The US currently has four options. First, it can opt to retain its policy of strategic ambiguity and wait until the PRC blockades and invades Taiwan with some experts predicting China might succeed in capturing Taipei and force Taiwan to capitulate within two weeks of an invasion if not much sooner. A few years ago a couple of former top US military officials estimated China could force Taiwan’s surrender within a few days before the US could respond, effectively forcing a US President to accept a fait accompli. Second, the US could establish the same strategic clarity with China and Taiwan that it provided to Russia with regards to Ukraine before the Russian invasion in February 2022 by stating while the US would continue to provide Taiwan with the arms it needs to defend itself, it would not defend Taiwan militarily. That would compel Taiwan to negotiate a diplomatic compromise agreement with Beijing to avoid being invaded, but if it did so without US mediation the terms would likely be much more one-sided.
The Costs and Benefits of Risking an Existential War with China over Taiwan
Third, the US could declare it will defend Taiwan militarily, which would be far more likely to provoke a Chinese invasion than to deter it. Then, we could fight a global war with China over Taiwan which could begin with a counterspace first strike on all US satellites and a massive pre-emptive cyberattack and on the US homeland, likely escalating to the super Electromagnetic Pulse (EMP)/nuclear level within a few weeks, taking a dangerous gamble that would risk America’s very existence as a country. While the US is believed to have a powerful space-based clandestine counterspace weapon system, space warfare heavily favors the aggressor so if China struck first without warning it might be disabled before it could be utilized.

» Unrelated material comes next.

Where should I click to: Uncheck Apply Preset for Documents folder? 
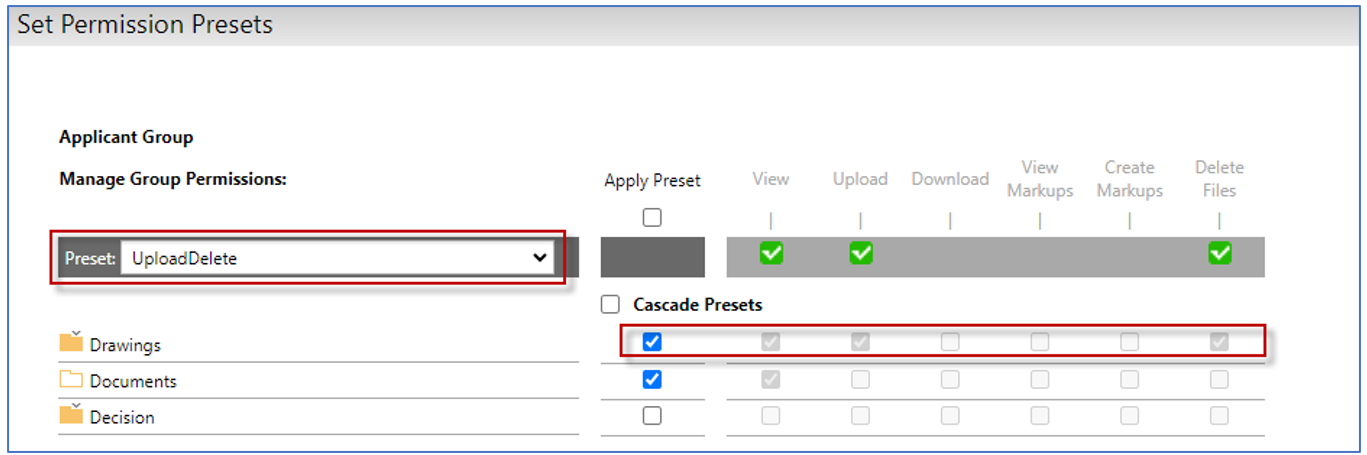click(x=652, y=379)
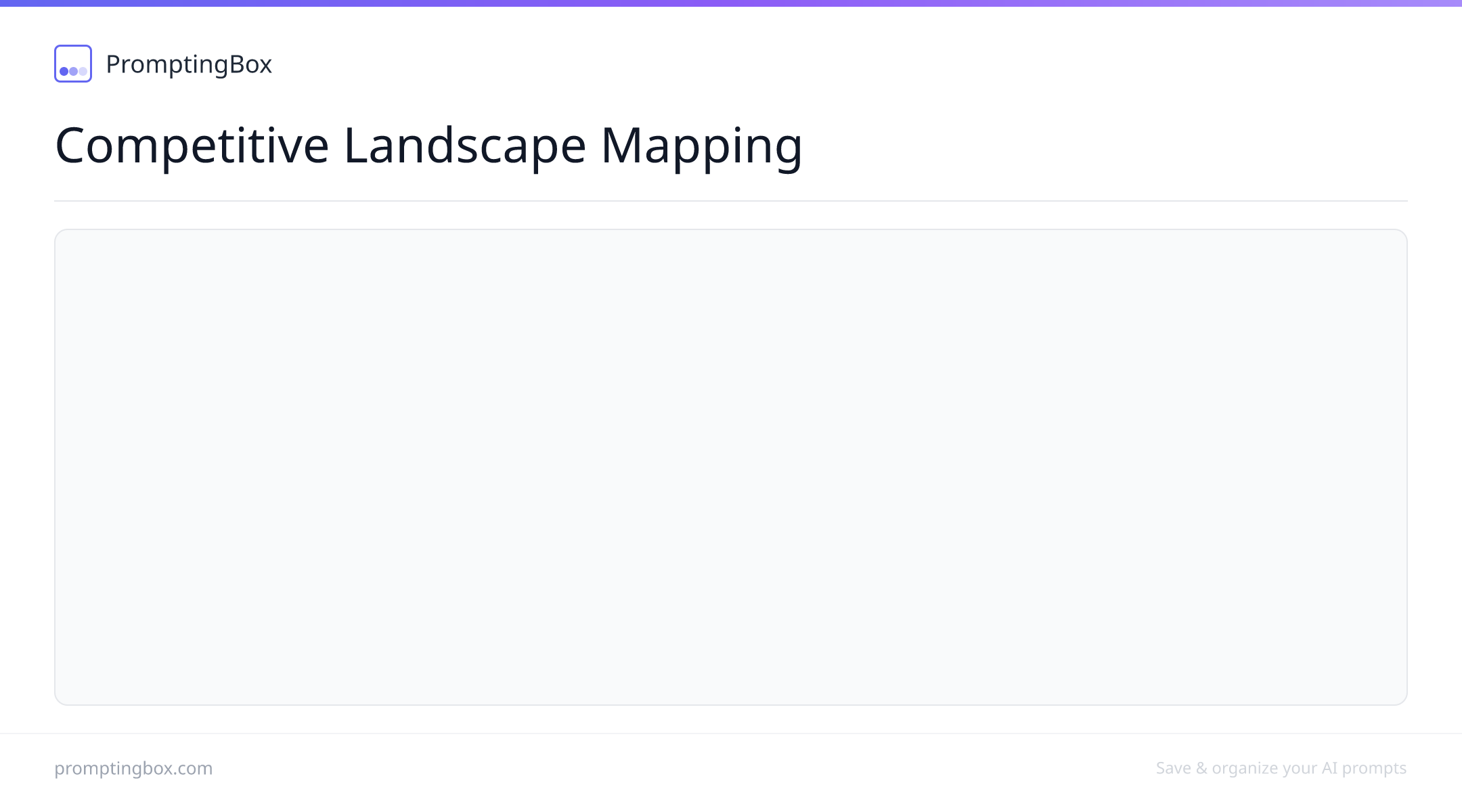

North Korea, a longtime Chinese vassal state, would almost certainly invade South Korea with a massive barrage of North Korean artillery and rockets decimating US troops along the DMZ while US military forces in Japan would be decimated by Chinese hypersonic missile strikes potentially resulting in tens of thousands of US casualties during the first week of a Second Sino-American War. Meanwhile, Russia might join the fight, under the terms of its military alliance with Beijing. US intelligence has assessed that Russia would likely aid China in such a war by conducting largescale cyberattacks against US critical infrastructure and massing large numbers of troops along NATO’s borders to pressure the US to deploy larger military forces in Eastern Europe as a hedge to a Russian invasion.

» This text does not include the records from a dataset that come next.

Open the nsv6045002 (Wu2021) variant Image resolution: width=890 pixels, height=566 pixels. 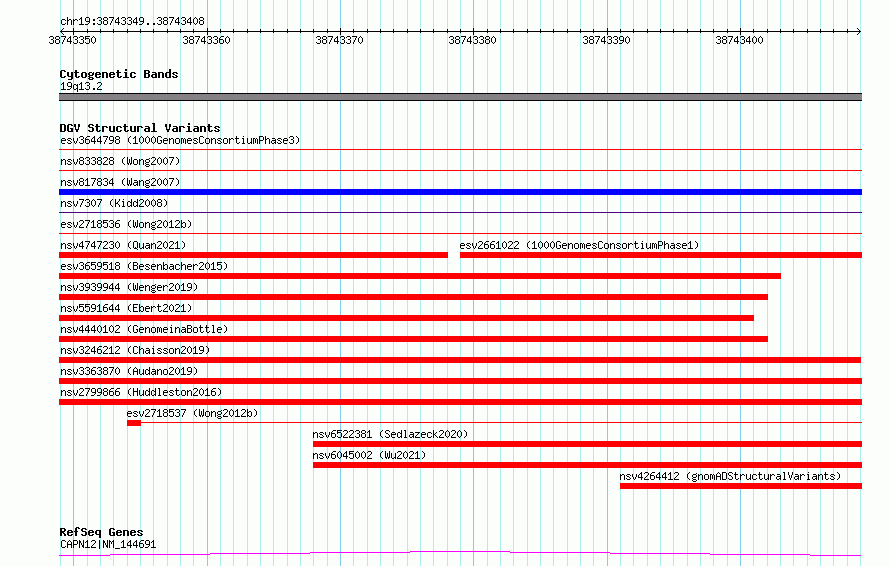pyautogui.click(x=369, y=455)
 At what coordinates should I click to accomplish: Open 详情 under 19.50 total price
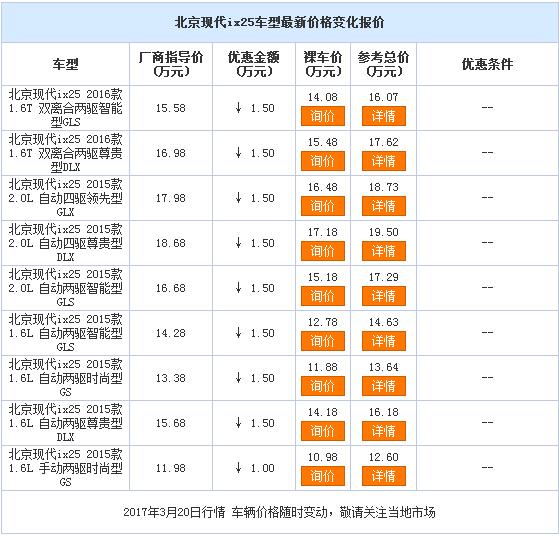pyautogui.click(x=384, y=251)
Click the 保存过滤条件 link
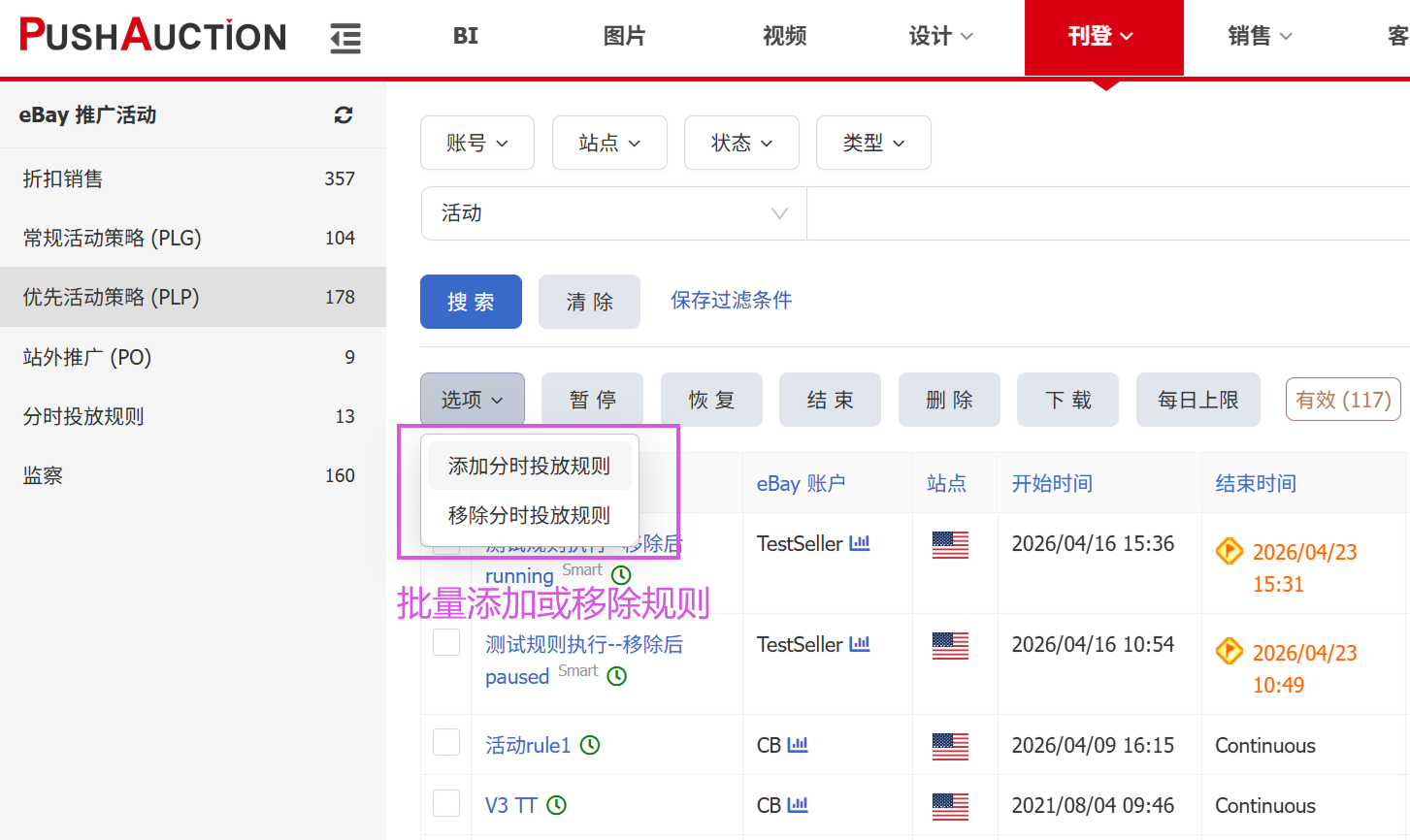The height and width of the screenshot is (840, 1410). tap(731, 301)
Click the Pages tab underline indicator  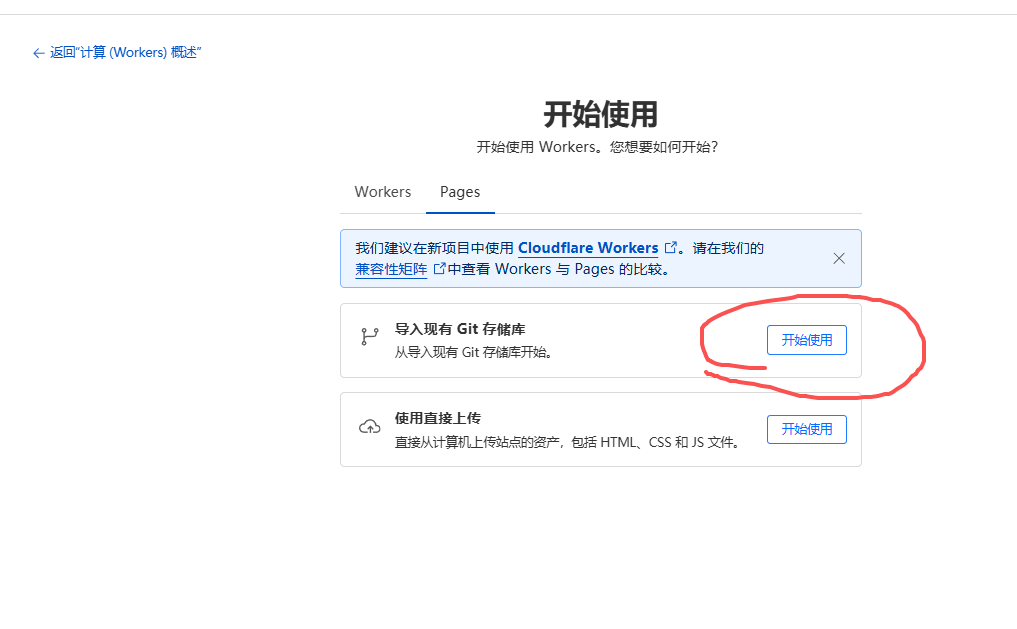tap(459, 211)
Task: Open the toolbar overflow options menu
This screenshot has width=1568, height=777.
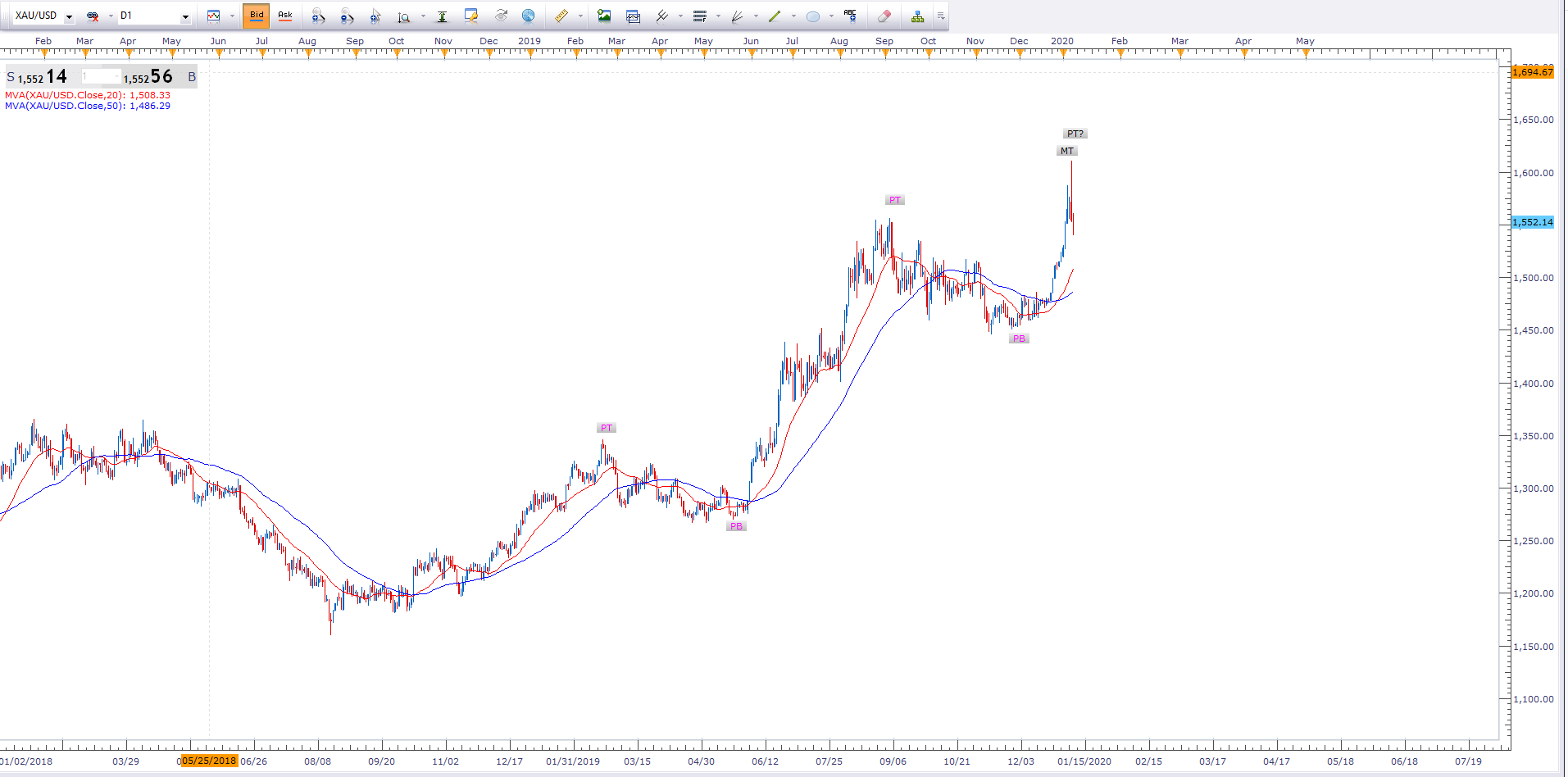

A recent Pentagon funded study revealed that the US is woefully unprepared to respond to potential Chinese non-strategic nuclear strikes against US military assets and allies in the Western Pacific region due to the fact that the US has virtually no non-strategic nuclear weapons stationed in the region giving China increasingly pronounced theater nuclear superiority. The US Navy has been unable to prevent attacks on international shipping by the Houthis after several months of combat operations with one of its three-star admiral saying that the US will not succeed in defeating them militarily and will have to employ international diplomacy to resolve the crisis. Not even the recent deployment of over one-third of the US Navy’s aircraft carrier strike groups to the Middle East leaving has enabled us to prevail over them. Accordingly, how could we hope to defend the PLA Navy which is infinitely more capable with naval superiority over the US in the Pacific? Disturbingly, the US currently has no aircraft carriers deployed in the Pacific Ocean for the first time in fifteen years at a time, leaving China to dominate the seas at a time when a Chinese attack on Taiwan seems increasingly imminent.
With its military capabilities seriously depleted by recent massive weapons transfers to Ukraine and an ongoing war against Iranian proxies in the Middle East, the US would be unable to successfully fight, let alone win, a three-front war with its nuclear-armed adversaries, all of which are allied against us. In fact, the bipartisan Commission on the National Defense Strategy published a report at the end of last month assessing the US might lose a future war with Russia or China if it did not revise its national defense strategy, massively increase its defense budget and rebuild its undersized defense industrial base which could take years to accomplish.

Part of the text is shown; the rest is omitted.